> [Working data]
***

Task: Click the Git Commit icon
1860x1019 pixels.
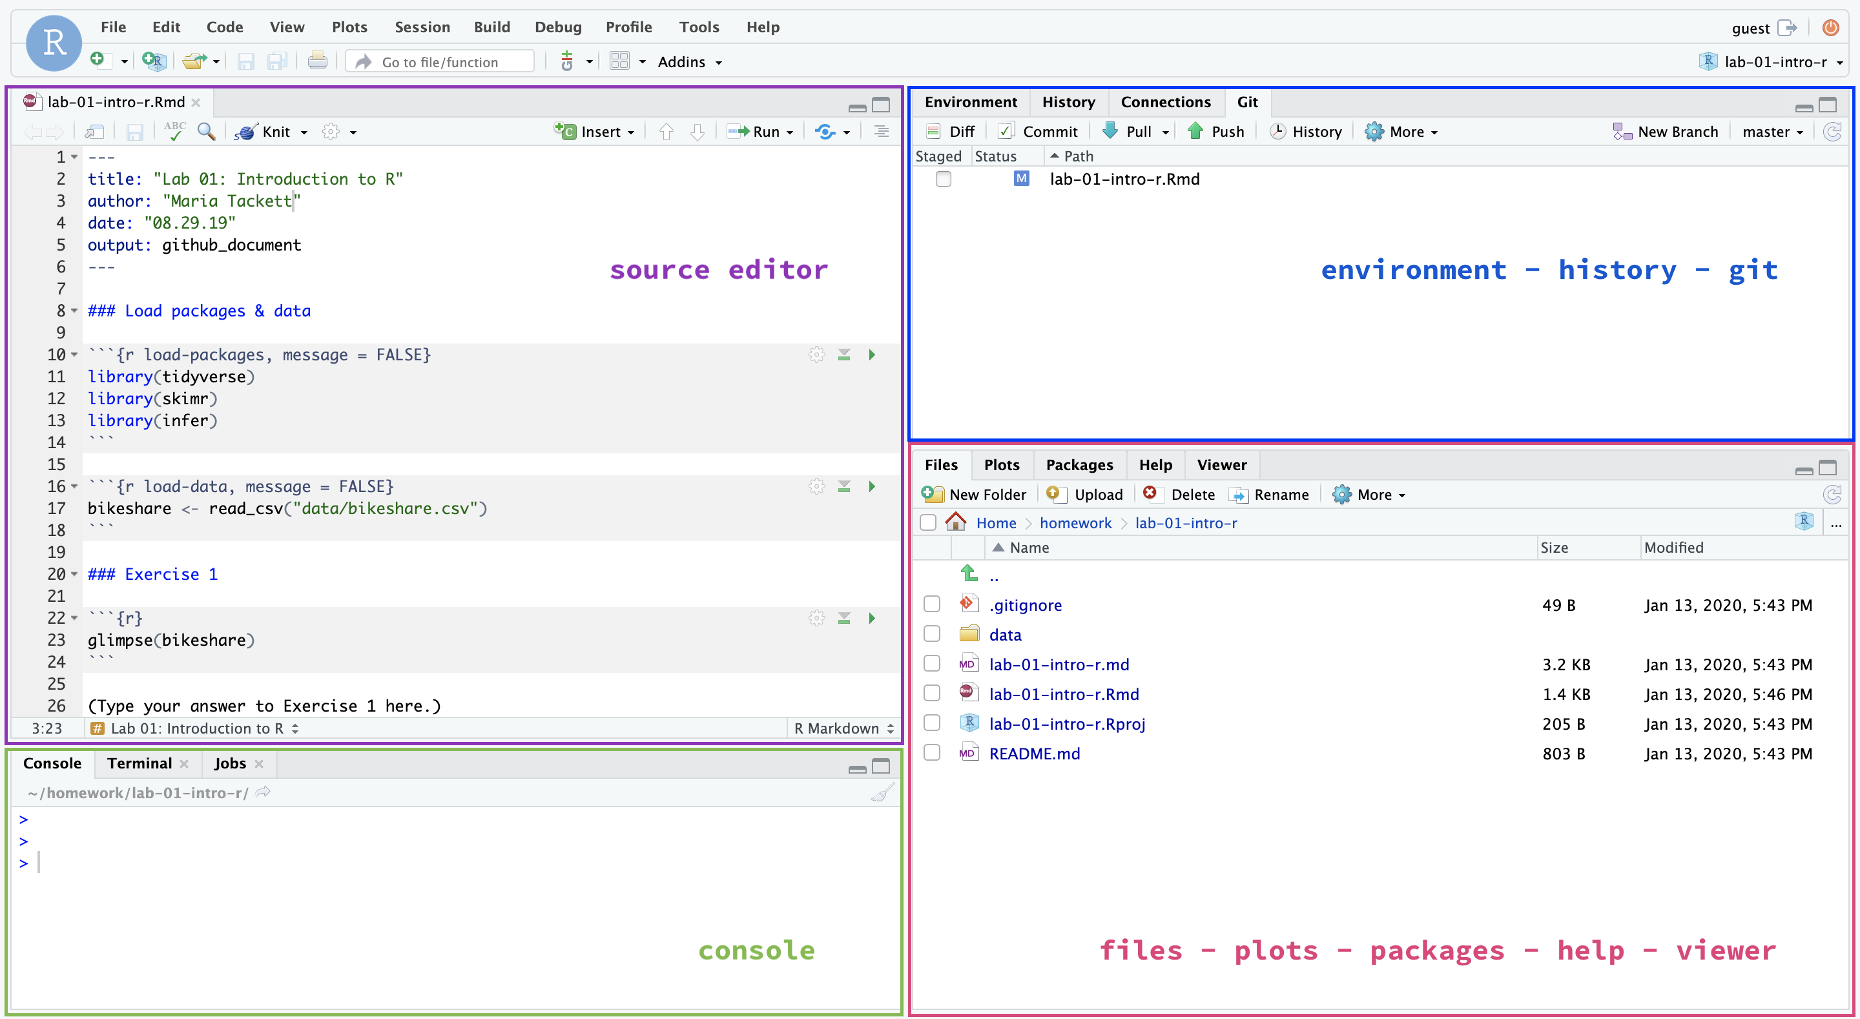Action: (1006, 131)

***

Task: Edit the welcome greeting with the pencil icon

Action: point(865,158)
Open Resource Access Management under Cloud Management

***

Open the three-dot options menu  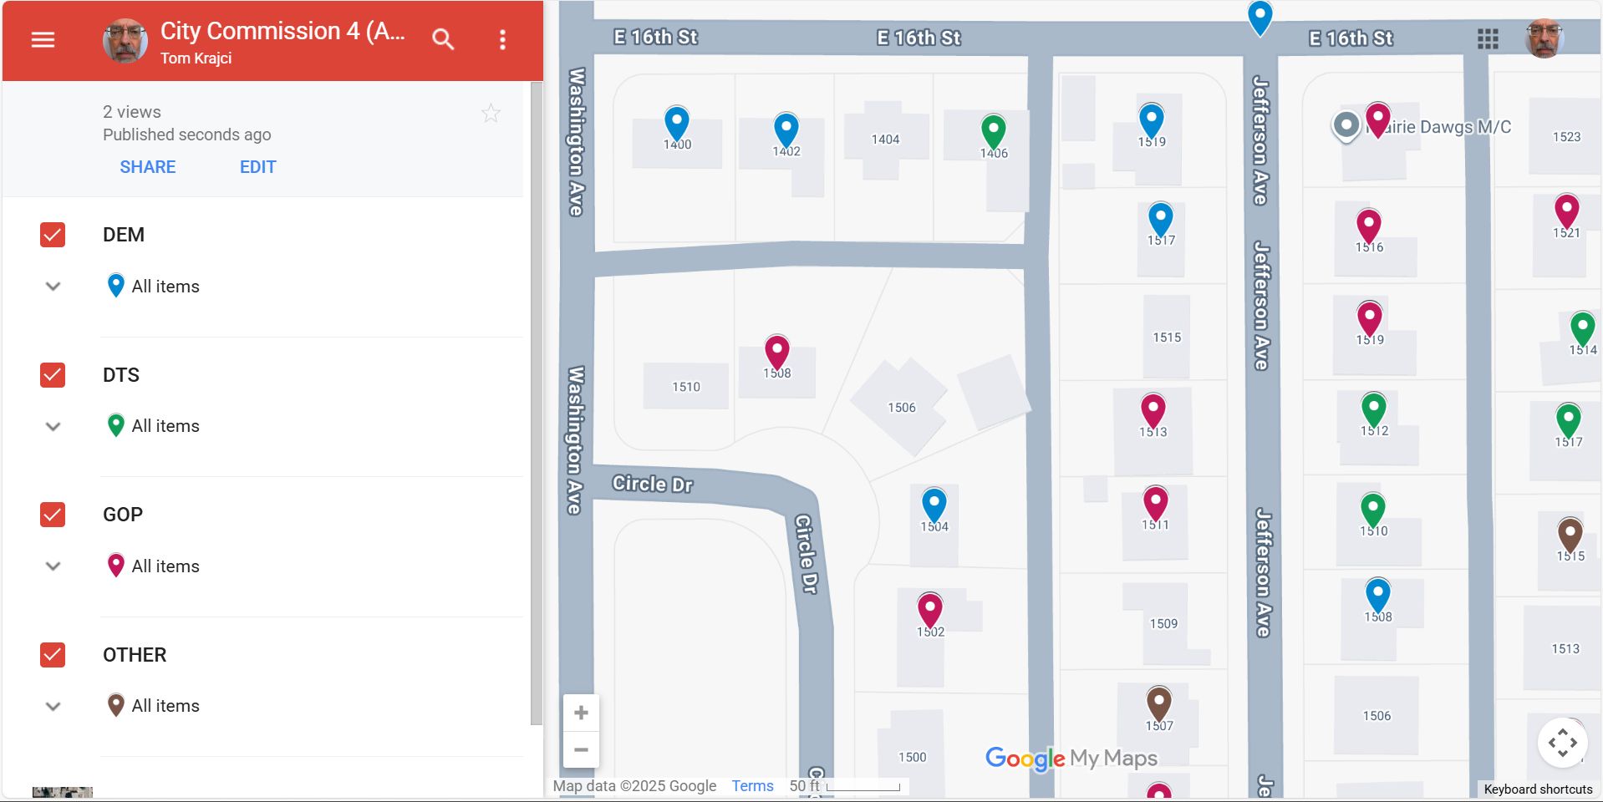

***

> [Problem] Proceeding from the line containing "Task: Edit the" through the line containing "Open Resource Access", transcribe the lines above exactly, both end lines included.

> [Output of the task]
Task: Edit the welcome greeting with the pencil icon

Action: point(865,158)
Open Resource Access Management under Cloud Management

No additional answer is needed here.